## What the exercise asks
Output only the lines below from the one holding "Instruction: Click the" down to the one holding "Task: Click the", both end lines included and every picture dropped.

════════

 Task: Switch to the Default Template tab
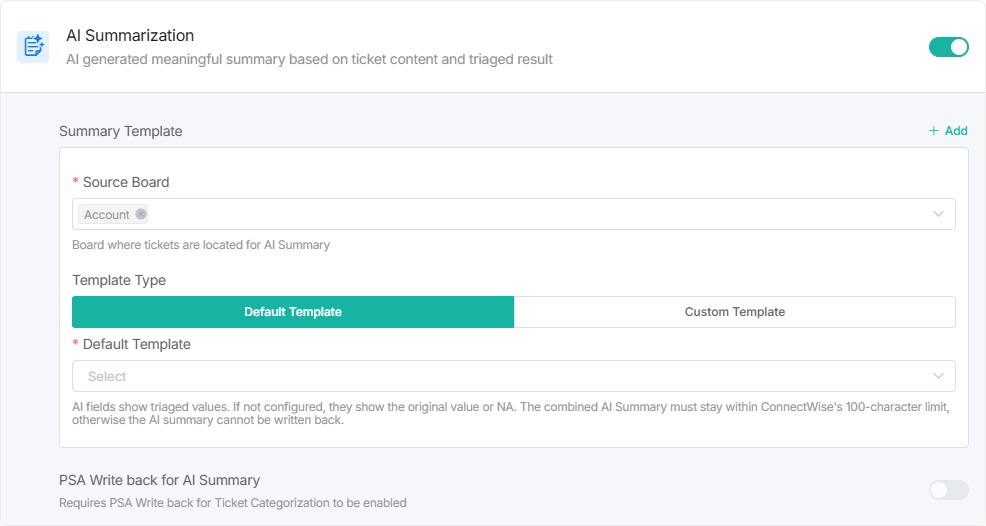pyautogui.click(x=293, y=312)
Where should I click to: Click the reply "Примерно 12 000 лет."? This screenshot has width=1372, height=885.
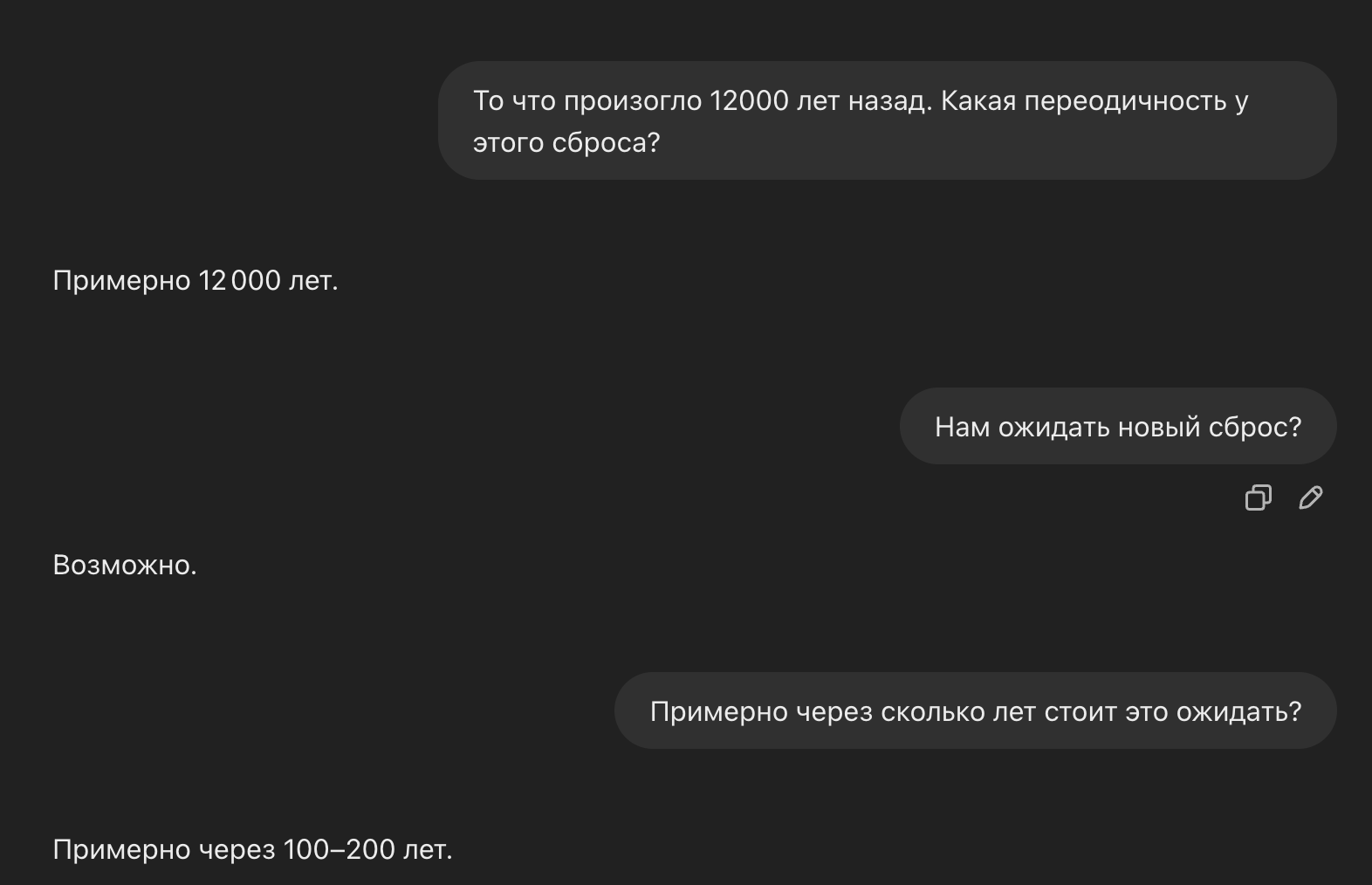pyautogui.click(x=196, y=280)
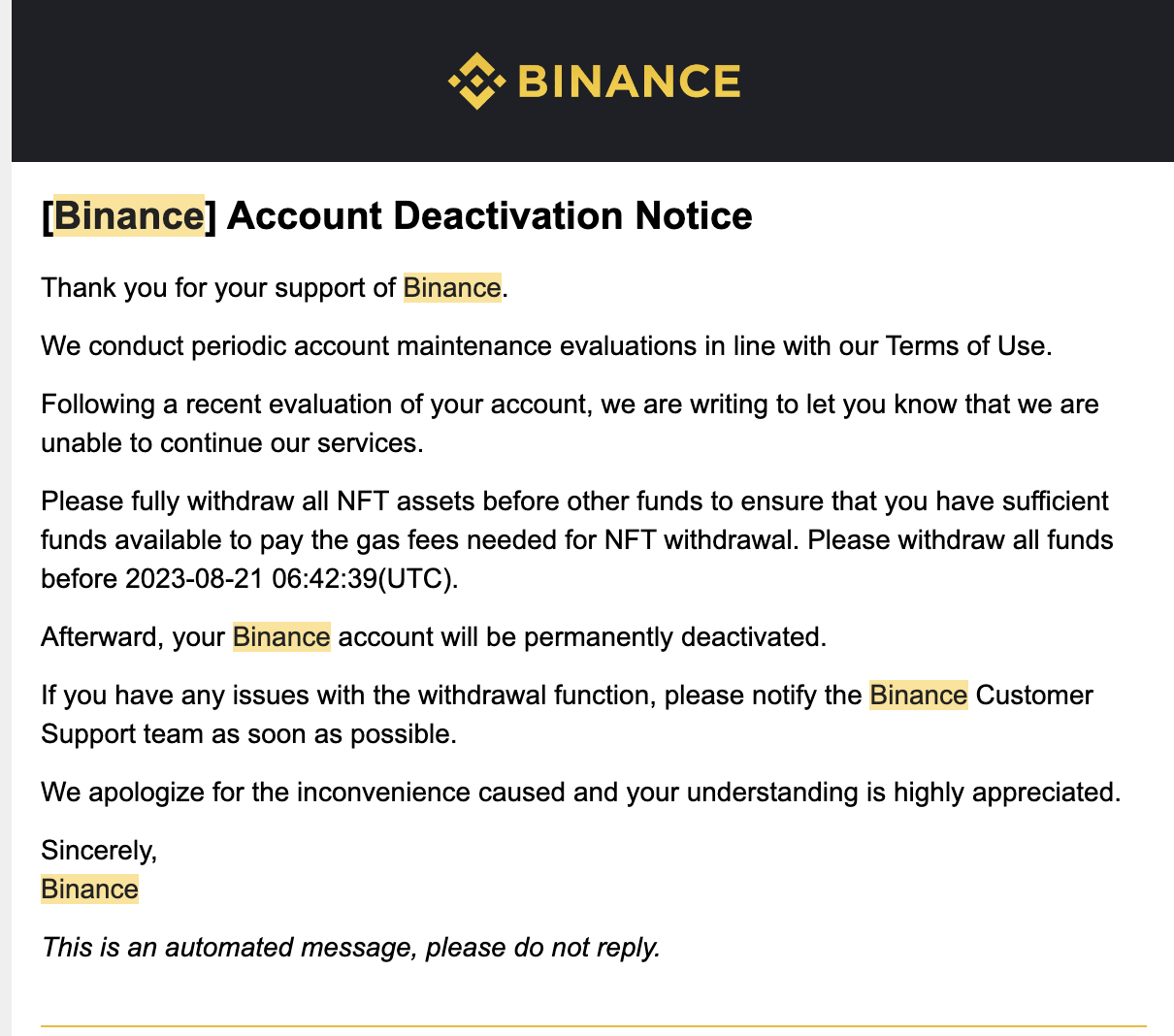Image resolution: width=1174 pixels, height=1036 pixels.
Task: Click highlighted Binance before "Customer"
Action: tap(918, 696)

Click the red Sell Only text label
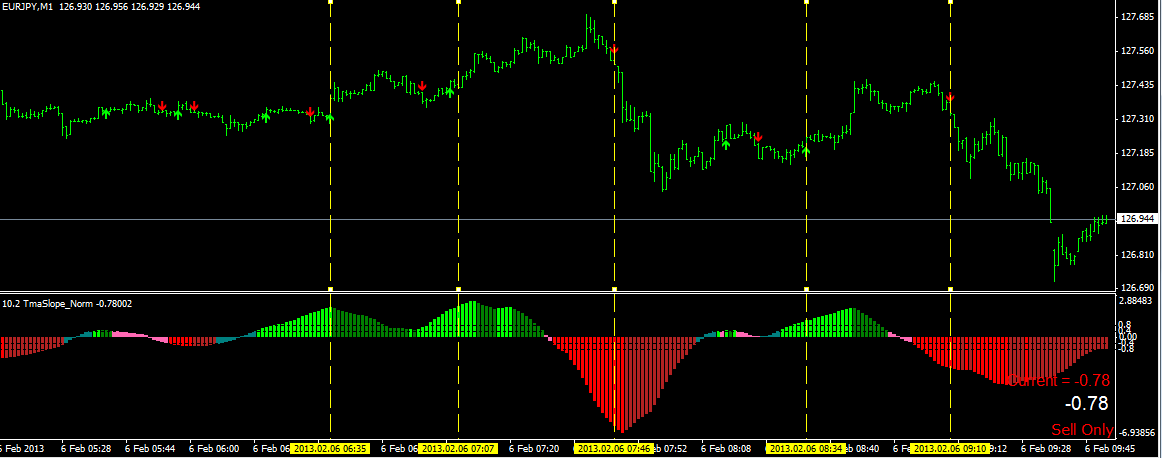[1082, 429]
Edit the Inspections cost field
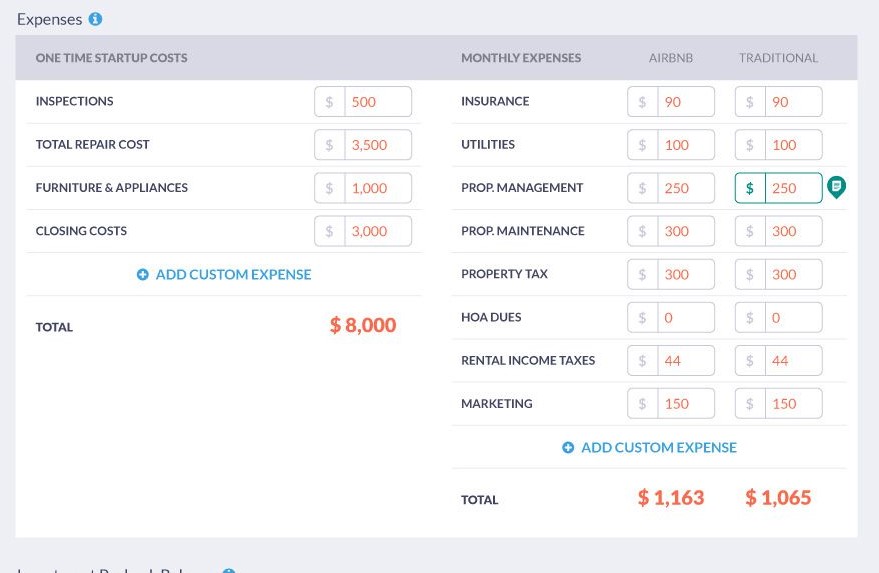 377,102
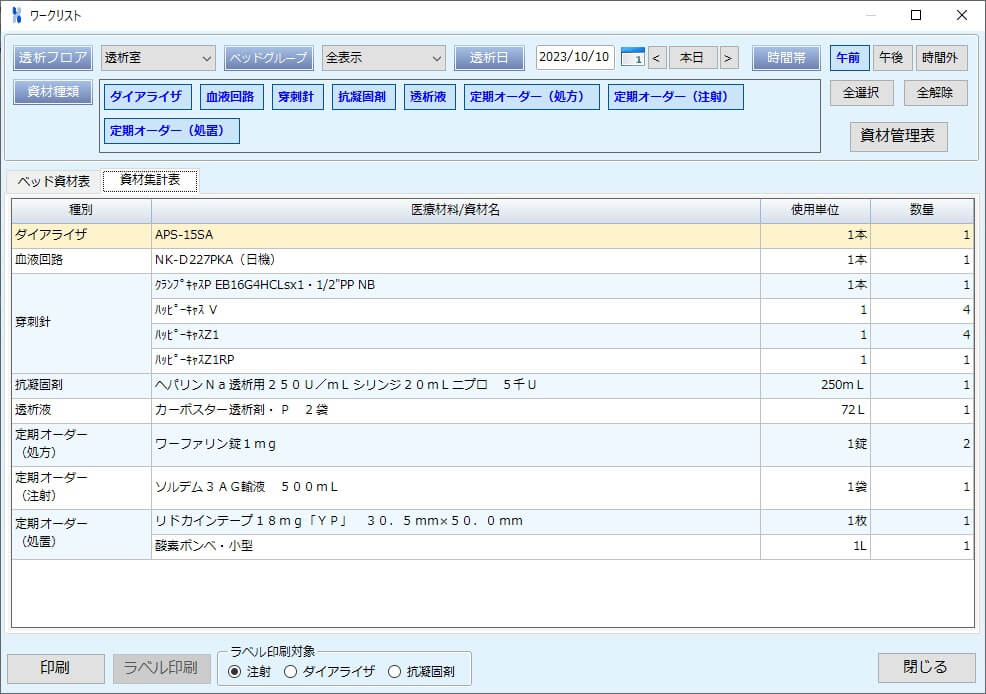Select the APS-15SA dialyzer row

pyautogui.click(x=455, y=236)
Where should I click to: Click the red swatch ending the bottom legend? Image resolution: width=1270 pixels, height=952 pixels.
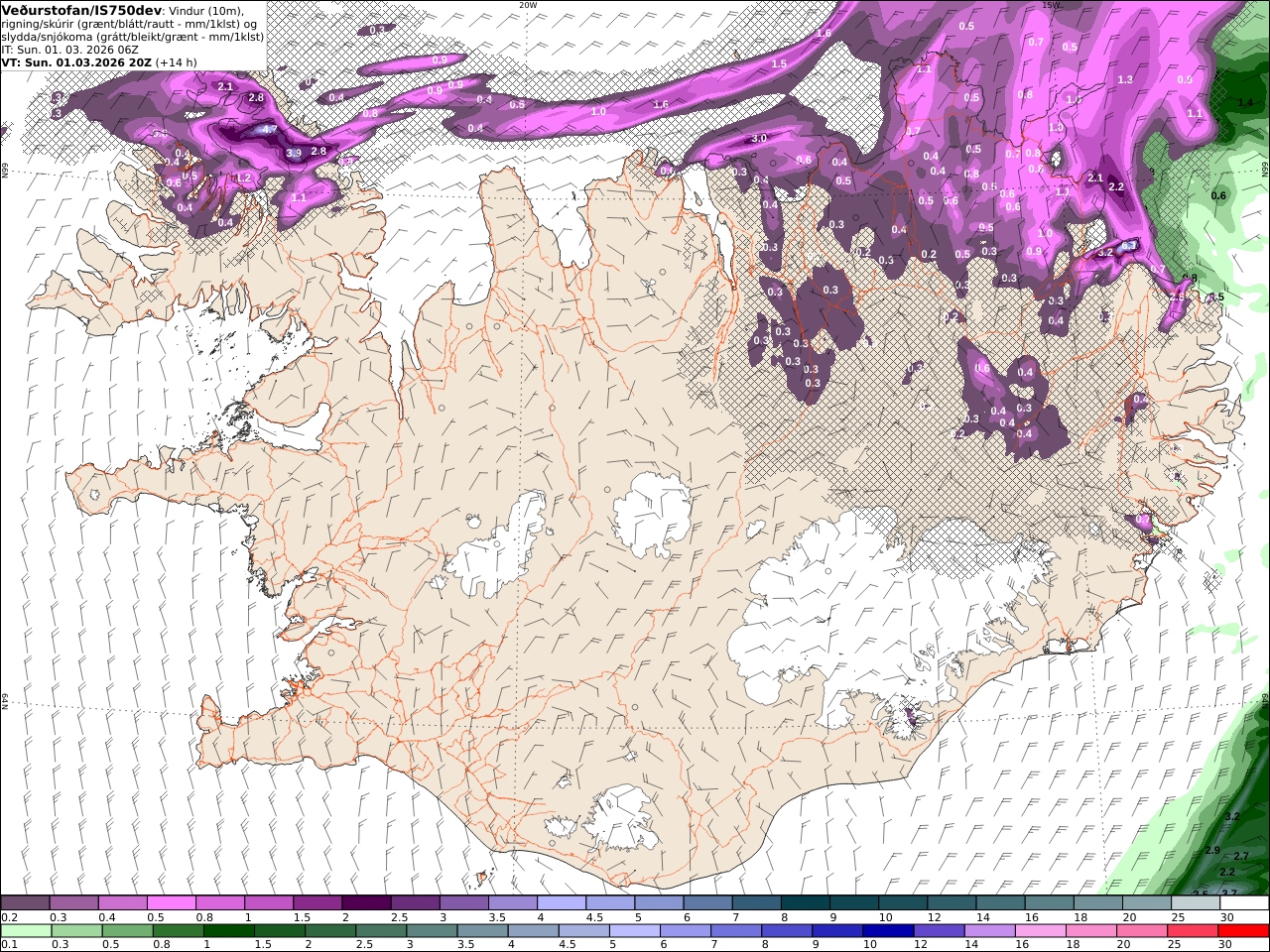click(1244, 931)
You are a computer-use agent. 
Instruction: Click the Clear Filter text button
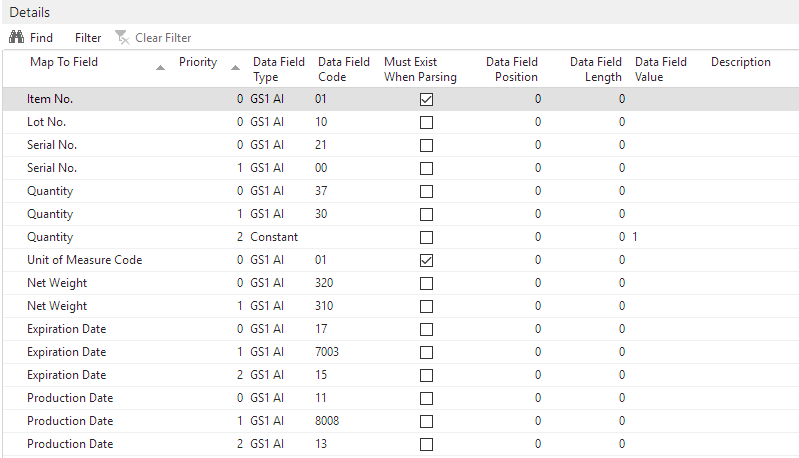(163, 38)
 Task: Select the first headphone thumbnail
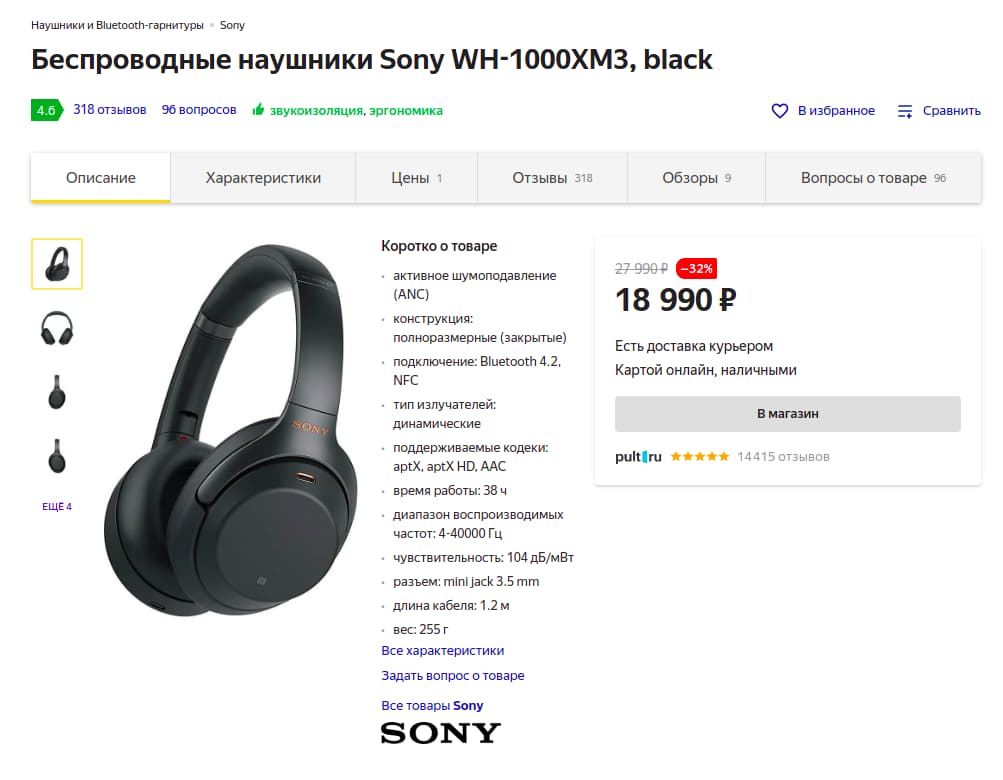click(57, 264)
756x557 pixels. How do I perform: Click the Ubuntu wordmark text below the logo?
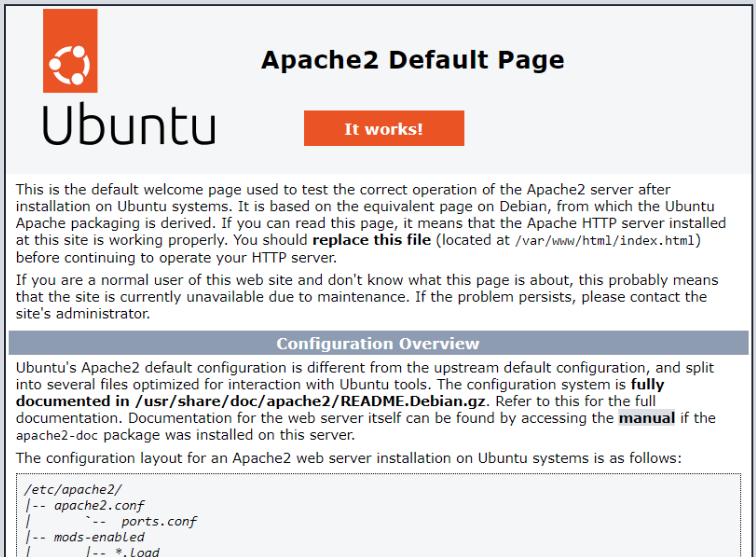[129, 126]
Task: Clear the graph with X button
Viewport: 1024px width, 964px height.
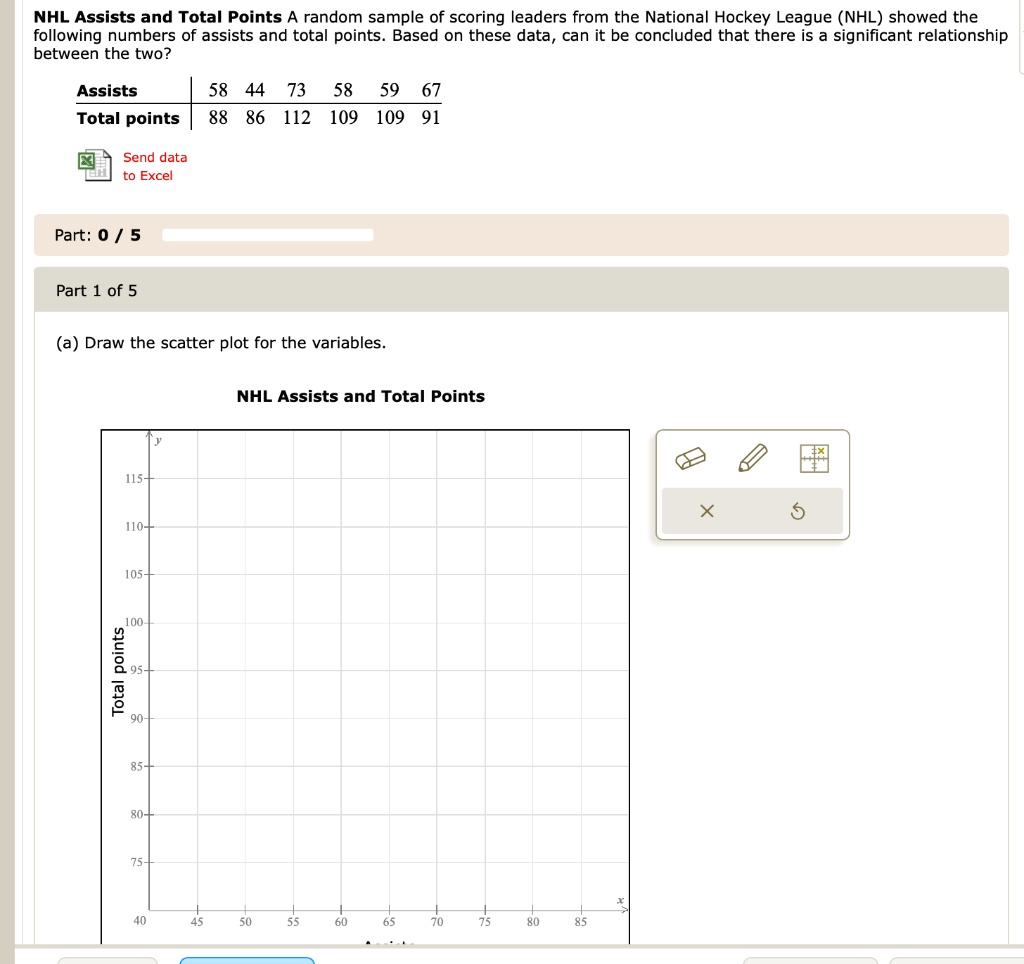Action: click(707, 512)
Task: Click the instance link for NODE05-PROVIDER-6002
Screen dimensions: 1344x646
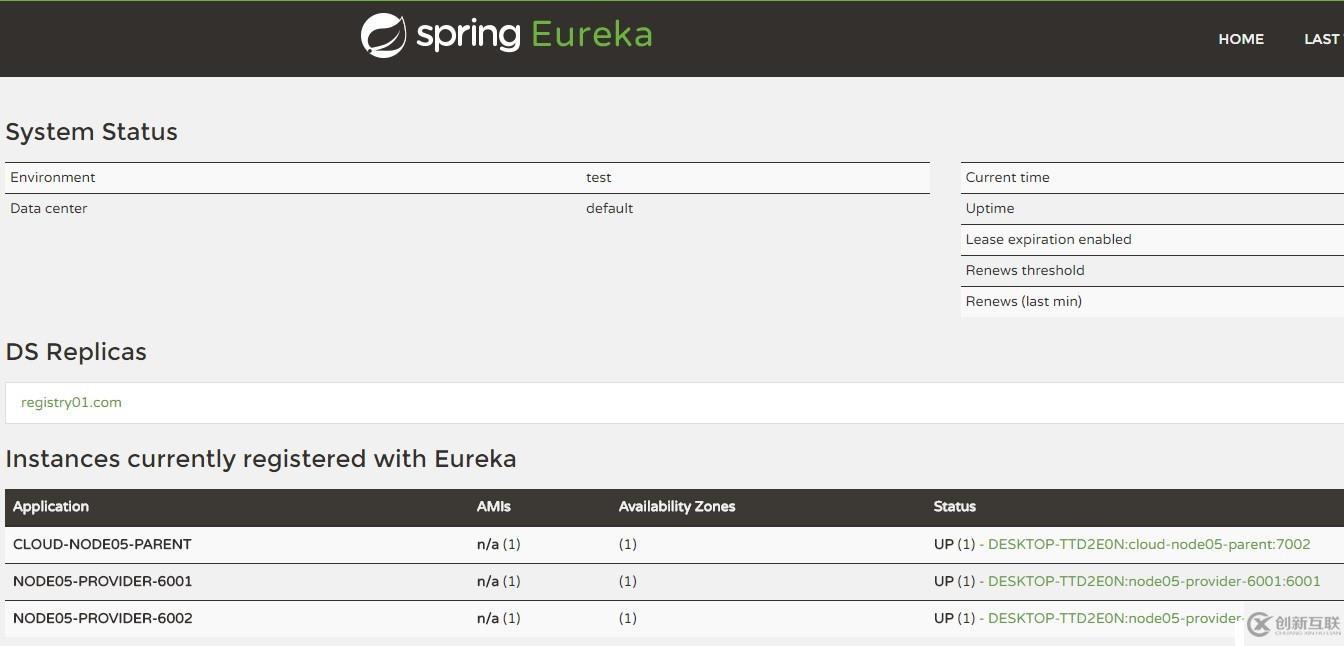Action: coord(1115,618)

════════

## Solved problem
Instruction: Click the Clear Filter text button
(163, 38)
 Task: Select the first headphone thumbnail
click(57, 264)
756x557 pixels. How do I perform: Click the Ubuntu wordmark text below the logo?
[129, 126]
Task: Clear the graph with X button
Viewport: 1024px width, 964px height.
Action: click(707, 512)
Task: Click the instance link for NODE05-PROVIDER-6002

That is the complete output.